Other cultures on Earth with similarly strong traditions of complex verbal information transfer (for example, some African cultures, the Maori, numerous native American bands and tribes, various seannachi-trained Scots-Gaelic and Gaeilge speakers, and so forth) similarly receive wizardly information as something heard, overheard, or "underheard". Such cultures typically refer to Manual functions as "the Knowledge" or by some similar name.

Obviously enough, other wizardly species native to Earth routinely don't use books, and receive Manual functions through other modalities. Whale-wizards hear the Sea "speak" or "sing" to them (DW), usually in their species's own idiom. Feline wizards hear what they refer to as "the Whispering", both spells and occasional commentary being assumed to come directly from Hrau'f the Silent, one of the Feline Powers That Be and daughter of Queen Iau. (TBONWM, OHMWS/TVTQ)

The Manual on Earth: technological implementations

Mainframe and desktop implementations of the Manual began to become available as soon as the machines themselves started to become widespread. In HW, Dairine discovers that her family's new computer is one of these. A covert section of the New York Public Library's catalog database, CATNYP, is another.

Straightforward laptop implementations of the Manual (unlike Spot, who started out as a desktop but has been upgraded several times) are now readily available, finally having come out of beta. (The Mac versions came out first. Let's not discuss the abandoned quadruple-beta of Vista; matters seem to have settled somewhat with the release of Windows 7, though some driver issues linger.)

Newer hardware-based implementations of the Manual include the wildly popular WizPod, and of course the new WizPad (even though app approvals remain quirky despite the intervention of the Powers that Be). An iPhone-based version continues in development, integration between the strictly wizardly functions and the many service providers continuing to present a challenge. 3G and 4G cellphone implementations are in various stages of beta release at the moment, the newly-rolled-out Android implementations proving surprisingly popular.

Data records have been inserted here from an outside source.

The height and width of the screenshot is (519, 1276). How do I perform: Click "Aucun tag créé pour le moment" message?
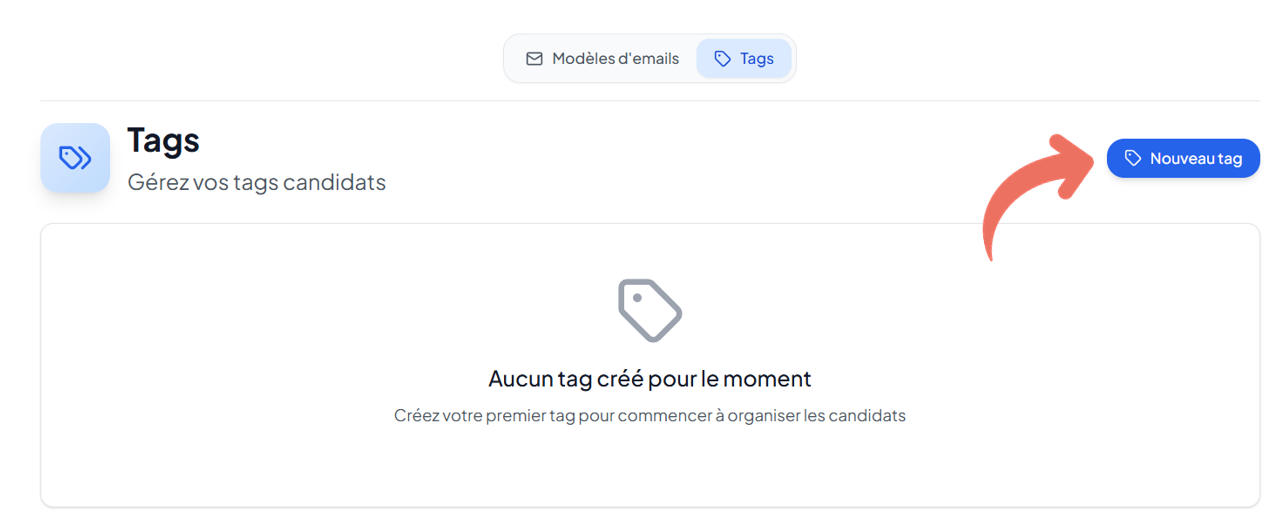pyautogui.click(x=650, y=379)
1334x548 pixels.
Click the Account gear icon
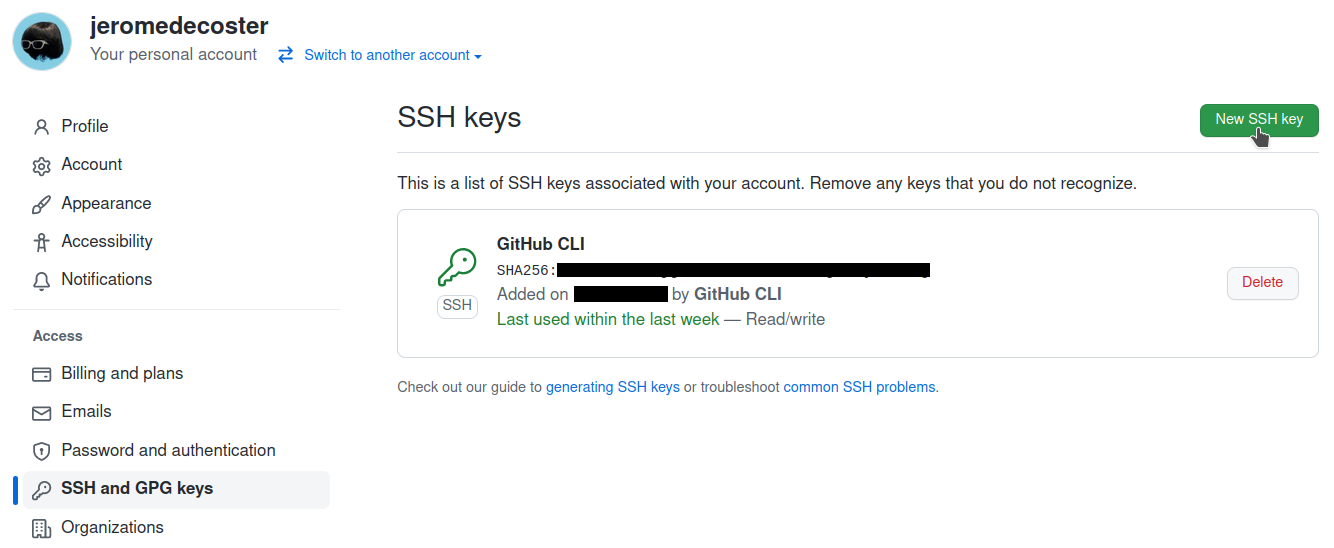click(41, 166)
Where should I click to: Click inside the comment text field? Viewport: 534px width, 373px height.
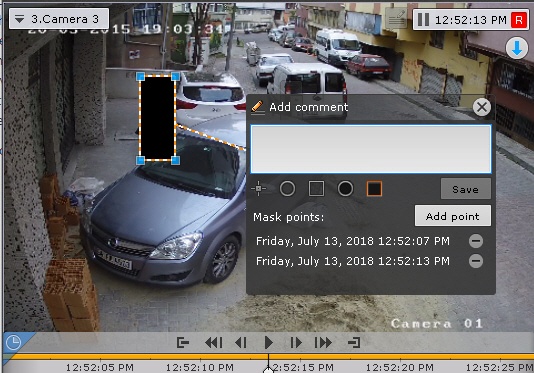[x=371, y=149]
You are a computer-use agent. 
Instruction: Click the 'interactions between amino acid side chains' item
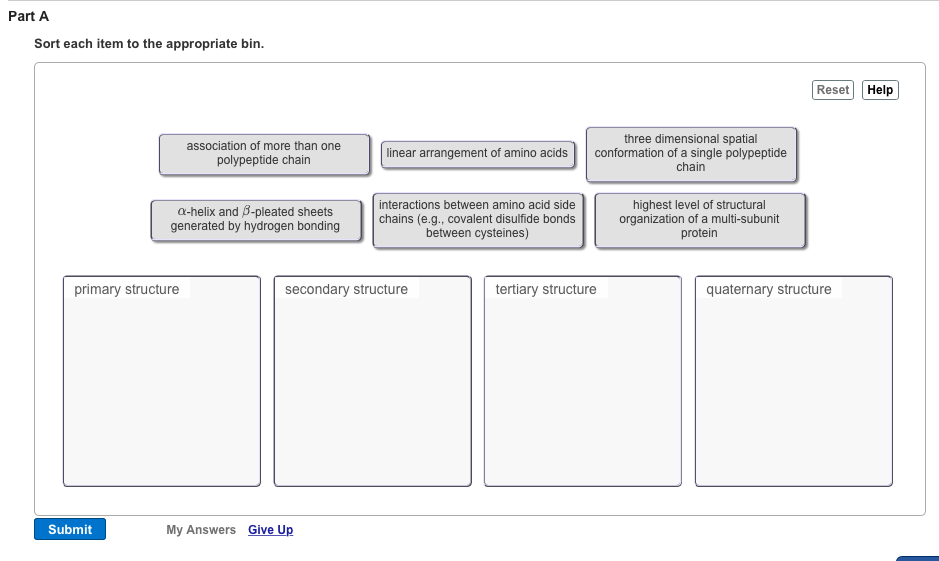[477, 220]
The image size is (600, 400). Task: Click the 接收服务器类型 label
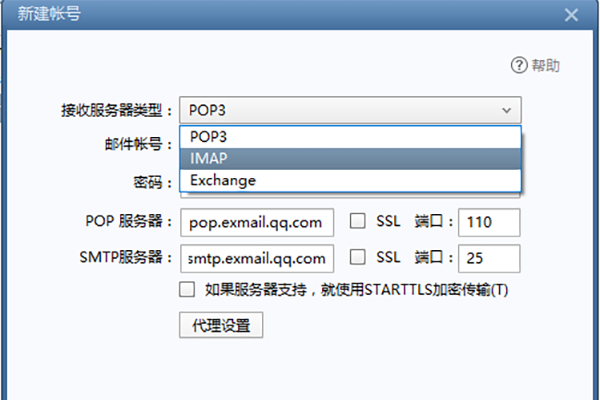tap(116, 110)
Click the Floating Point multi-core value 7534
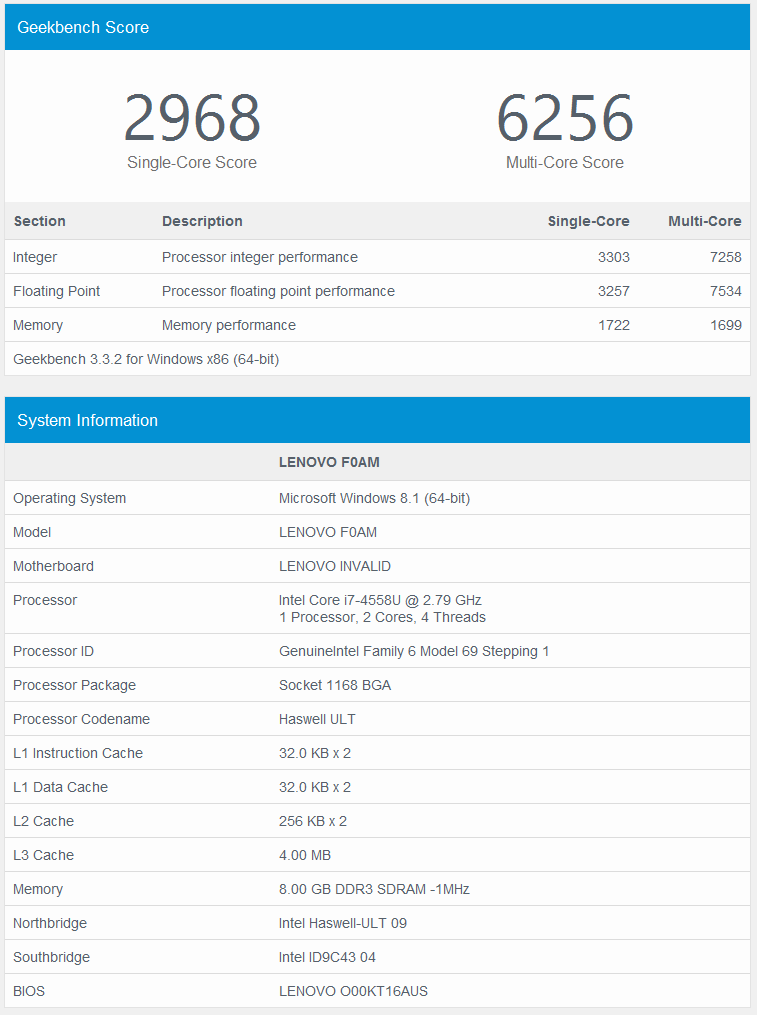757x1015 pixels. pos(725,291)
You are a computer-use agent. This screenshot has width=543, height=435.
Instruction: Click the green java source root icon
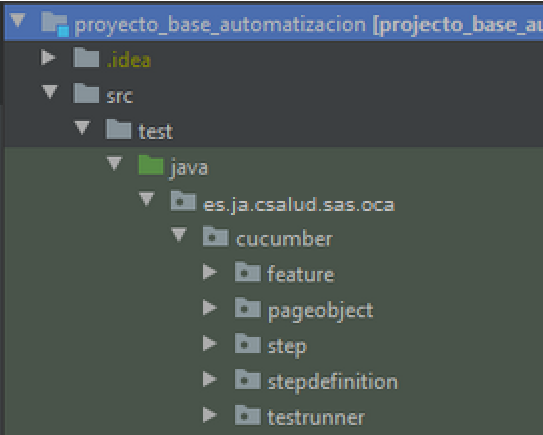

Manual-equivalents on other worlds

The ethical divide

Unbundled Manual functions ("spin-offs")

Spin-offs are more or less the reverse of plug-ins. A spin-off is a section of the Manual which has been "unbundled", ported into other media (usually electronic or telepathic), and made available to Speech-users who are not wizards. One example would be the Plane Gazetteer, which contains the Manual's excerpted real-time information on the location and orientation of various accessible alternate universes and dimensions, as well as more detailed information on the planets and habitable spaces contained within them. The "edition" contained in the spun-off version of the Gazetteer, however, is missing the information on such spaces' ethical constants and other paraphysical data. While it is wildly unlikely that a nonwizardly Speech-user could use that data to change the characteristics of a planet or space, the Powers That Be are apparently taking no chances.

There is also a more limited type of spin-off, sometimes referred to as a "Secondary spin" or "double unbundle", in which the data in a spun-off resource like the Gazetteer, or some other portion of the Manual, is made available in a local or vernacular language, not the Speech. Typical of a secondary spin would be the English-language text precís describing the wizards about to come for a visit in WH that Dairine makes available for her dad to read.

Disposition

On a wizard's demise, if there exists a concrete version of the information -- like the book form of the Manual on Earth -- it normally vanishes. This is sometimes itself taken as evidence that the wizard in question has moved on to a different plane of existence...though, lacking other evidence, such a vanishing could possibly be misconstrued.